We worked with the organs, shaping the vowel sounds with the soft tissue of the pharynx, and resonating - and then ended the week by going back to our own individual moment of conception, visualizing our egg, our sperm, and that vibratory tone that Bonnie Bainbridge Cohen says is born with each of us, that’s unique and supports us throughout our lives.

We found that place, or had an opportunity to look for that place, and let the sound come.  It was really quite amazing, I was in tears by the end of it.  People were on the floor, all with their heads toward the centre. And each one was making a different quality of vibratory sound that felt like a very holy moment – of being present at the inception of all these souls coming into embodiment.

Way Out West workshop with Rabbi Diane Elliot 2019

Way Out West workshop with Rabbi Diane Elliot 2019

Jennifer Body Mind Centering ® and Grotowski are my main influences, and Grotowski also talks of this moment that Diane just mentioned – the moment of conception, the rhythm.

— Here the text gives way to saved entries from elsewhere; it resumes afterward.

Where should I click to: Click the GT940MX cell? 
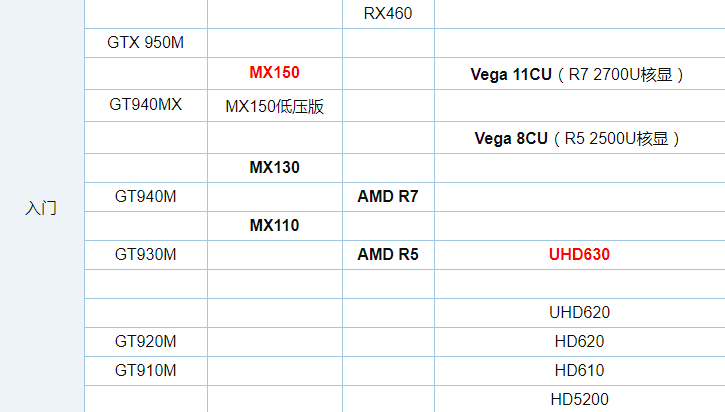(x=145, y=105)
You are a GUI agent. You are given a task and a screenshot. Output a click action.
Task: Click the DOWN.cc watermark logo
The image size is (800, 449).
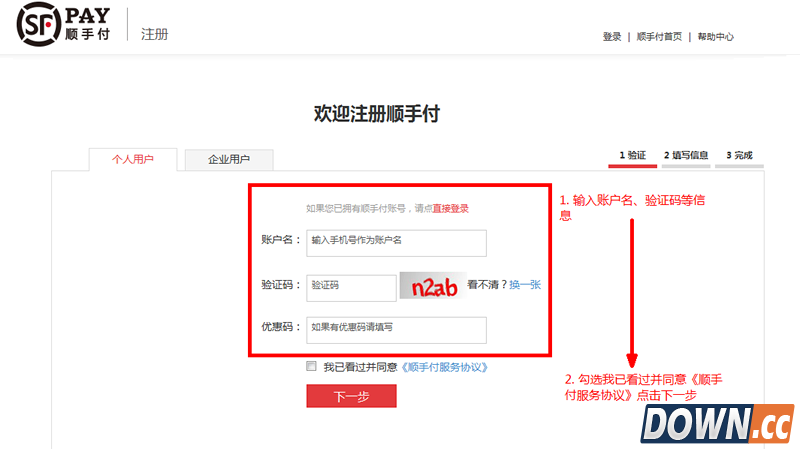(x=717, y=424)
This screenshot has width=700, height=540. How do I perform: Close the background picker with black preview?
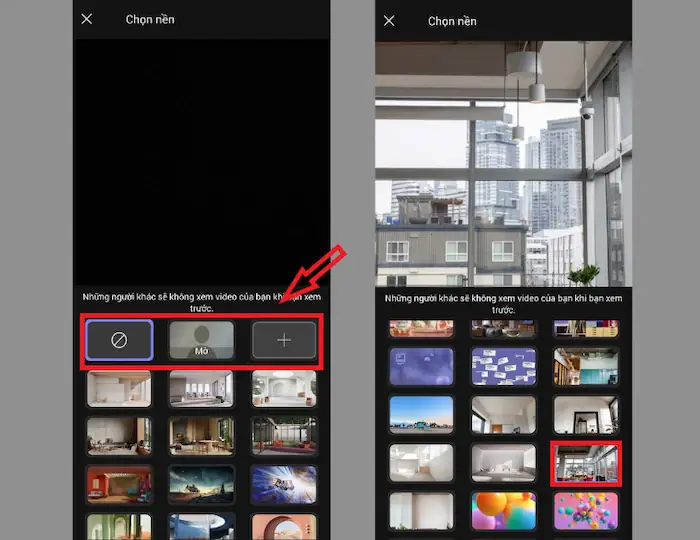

The intersecting of many things that I know made studying with Diane rich. The sense of it being a lab, with a small node of people, allowed it to shed personality.  We could feel Diane, and she didn't have to particularly use student/teacher, of a teaching personality as a means to work with us. We were just working and working.  We covered so much, but with no sense of rush. 

Susan: How did it come about that MascallDance invited Diane to teach at Way Out West?

Jennifer:           Over several years, we (MascallDance) were working on the OW duet and one day composer Stefan Smulovitz, who is Jewish, looked at the work and said “You look like you are doing Niggun”. I googled it… realized the depth of what was written and where it went, a whole tradition I knew nothing of. It didn’t feel appropriate to do more than know it was there. The way Diane structured the week of studying Niggun, she has left me with tools and doorways. Because of the way she is always drawing Body Mind Centering ® understanding into these songs, and bringing in other ideas, has made other connections for me, so I feel that I can continue the research. 

Susan Thank you for bringing Diane to Vancouver, Jennifer.  In photos that Ash Mishra took of the workshop this week, there are places where people look stripped clean. There’s nothing there but them, and seeing this makes you aware of how unusual it is.  Very beautiful.  Each one is in themselves.